Belki bu hususlarda; “ümmet kendisini sorgulamaktan aciz görünüyor” demek isterdik. Fakat burada kaydedemediğimiz, toplumu içten içe çökerten, yüzlerce yaşanan olaylarda mı hiç dikkat çekmiyor?! Boşanmaların, geçimsizliğin, intiharların, zinanın, faizin, rüşvetin vb. şeylerin kat kat arttığı dillere destan olmuşken nasıl ilerlemeden bahsedilir?! Eğer bundan kasıtları zillet ve rezillik yönünden ilerleme ise bunda isabet ettiklerini söylemek mümkün.
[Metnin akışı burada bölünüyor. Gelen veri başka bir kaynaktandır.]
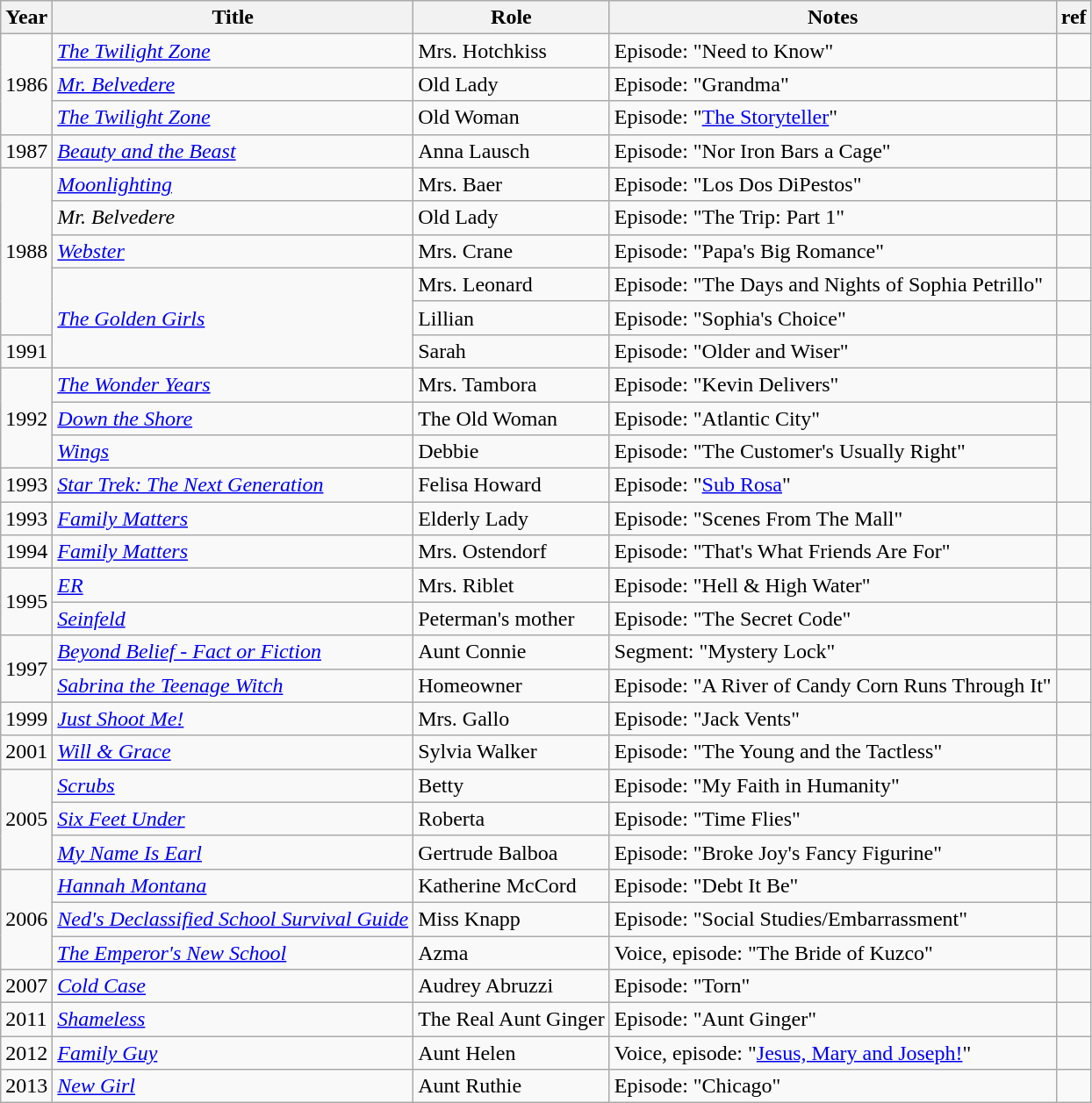
The Wonder Years (233, 384)
Episode: "Sub Rosa" (832, 485)
2013 (26, 1087)
Azma (512, 952)
Down the Shore (233, 419)
1999 (26, 719)
Sabrina the Teenage Witch (233, 686)
The Old Woman (512, 419)
Episode: "Grandma" (832, 84)
2001 (26, 752)
Episode: "My Faith in Humanity" (832, 786)
Cold Case (233, 987)
Elderly Lady (512, 519)
Segment: "Mystery Lock" (832, 652)
1987 (26, 151)
Episode: "Sophia's Choice" (832, 318)
Aunt Connie (512, 652)
Episode: "Nor Iron Bars a Cage" (832, 151)
Wings (233, 452)
2007 (26, 987)
Episode: "A River of Candy Corn Runs Through It" (832, 686)
Episode: "Social Studies/Embarrassment" (832, 919)
Mrs. Crane (512, 251)
Episode: "The Trip: Part 1" (832, 218)
Episode: "Chicago" (832, 1087)
Hannah Montana (233, 886)
Audrey Abruzzi (512, 987)
My Name Is Earl (233, 852)
Betty (512, 786)
Mrs. Riblet (512, 586)
Roberta (512, 819)
Beauty and the Beast (233, 151)
Aunt Helen (512, 1053)
Moonlighting (233, 184)
Episode: "The Customer's Usually Right" (832, 452)
Old Woman (512, 118)
Katherine McCord (512, 886)
Role (512, 18)
Mrs. Hotchkiss (512, 51)
The Emperor's New School (233, 952)
Episode: "That's What Friends Are For" (832, 552)
Six Feet Under (233, 819)
Homeowner (512, 686)
2012 (26, 1053)
Episode: "Debt It Be" (832, 886)
1991 (26, 351)
Episode: "The Secret Code" (832, 619)
Voice, episode: "The Bride of Kuzco" (832, 952)
Episode: "Kevin Delivers" (832, 384)
Episode: "Need to Know" (832, 51)
Seinfeld (233, 619)
Anna Lausch (512, 151)
2011 (26, 1020)
Episode: "Hell & High Water" (832, 586)
Episode: "Los Dos DiPestos" (832, 184)
Mrs. Leonard (512, 284)
Mrs. Ostendorf (512, 552)
Episode: "Time Flies" (832, 819)
1997 (26, 669)
Scrubs (233, 786)
1988 (26, 251)
Lillian (512, 318)
Episode: "The Days and Nights of Sophia Petrillo" (832, 284)
1995 (26, 602)
Sylvia Walker (512, 752)
Episode: "The Young and the Tactless" (832, 752)
Peterman's mother (512, 619)
Episode: "Older and Wiser" (832, 351)
Felisa Howard (512, 485)
Family Guy (233, 1053)
Voice, episode: "Jesus, Mary and Joseph!" (832, 1053)
ref (1074, 18)
1986 (26, 84)
Aunt Ruthie (512, 1087)
Sarah (512, 351)
Debbie (512, 452)
Episode: "Jack Vents" (832, 719)
Webster (233, 251)
Mrs. Tambora (512, 384)
The Real Aunt Ginger (512, 1020)
Just Shoot Me! (233, 719)
Episode: "Torn" (832, 987)
1994 (26, 552)
ER (233, 586)
Episode: "Broke Joy's Fancy Figurine" (832, 852)
Miss Knapp (512, 919)
Episode: "Aunt Ginger" (832, 1020)
Mrs. Baer (512, 184)
Title (233, 18)
Ned's Declassified School Survival Guide (233, 919)
Mrs. Gallo (512, 719)
2005 (26, 819)
Notes (832, 18)
Year (26, 18)
Episode: "Scenes From The Mall" (832, 519)
1992 (26, 418)
Will & Grace (233, 752)
Episode: "The Storyteller" (832, 118)
Star Trek: The Next Generation (233, 485)
Gertrude Balboa (512, 852)
Beyond Belief - Fact or Fiction (233, 652)
New Girl (233, 1087)
2006 (26, 919)
Episode: "Atlantic City" (832, 419)
Shameless (233, 1020)
Episode: "Papa's Big Romance" (832, 251)
The Golden Girls (233, 318)
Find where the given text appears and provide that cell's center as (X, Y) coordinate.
Şu açık olan bir gerçek ki; batı hiçbir zaman İslam ümmeti için örnek olamaz. Olamadığı gibi örnekte alınamaz. İslam ümmeti bunların farkına varmak için İslamın kendilerine ne kazandırdığını ve küfür sistemlerinin ne kazandırıp neler götürdüğünü görmek zorundadır.

Bu ümmet 78 yıldır (belki daha fazla) aşağılanmanın verdiği etki çemberinde kalmıştır. Belki alıştıklarından dolayı aşağılanmak onlar için bir sorun olarak karşılarına çıkmıyor. Böyle bir sorunları olsa idi en azından bir karşılaştırma cihetine giderlerdi. Eğer bu hususları bir nebze düşünecek olsalardı; karşılarında kendilerini izzete kavuşturmak isteyen bir nizamın ve bunun taşıyıcıları olan dava elemanlarının varlığına şahit olacaklardı.

Evet, o nizam ki (İslam); ümmetin aşağılık içerisinde yaşamasını asla kabul etmez ve buna nizamında da asla yer vermez. Allah’u Teala bu hususta şöyle buyurdu:

“Siz, insanların iyiliği için ortaya çıkarılmış en hayırlı ümmetsiniz...” (Al-i İmran 110)

Ayrıca İslam zihniyetine sahip olan bir kişi böylesi ortamlara katiyen razı olamaz. Çünkü inancı buna müsaade etmez ve de böyle bir hususu bağrında barındırmaz. Yüce Rabbimiz kitabı Kur’an-ı Kerimde şöyle buyuruyor:

“...Artık doğrulukla eğrilik birbirinden ayrılmıştır. O halde kim tâğutu reddedip Allah'a inanırsa, kopmayan sağlam kulpa yapışmıştır...” (Bakara 256)

Şahsiyetli bir yaşayış ancak İslam’ım kendisinde vardır. Çünkü İslam, insana insani değerlerini veren tek nizamdır. Onu her haliyle yükseltmeye çalışır. Allah (cc) bu hususta şöyle buyuruyor:

“Sizi yeryüzünün halifeleri kılan, size verdiği (nimetler) hususunda sizi denemek için kiminizi kiminizden derecelerle üstün kılan O'dur...” (En’am 165)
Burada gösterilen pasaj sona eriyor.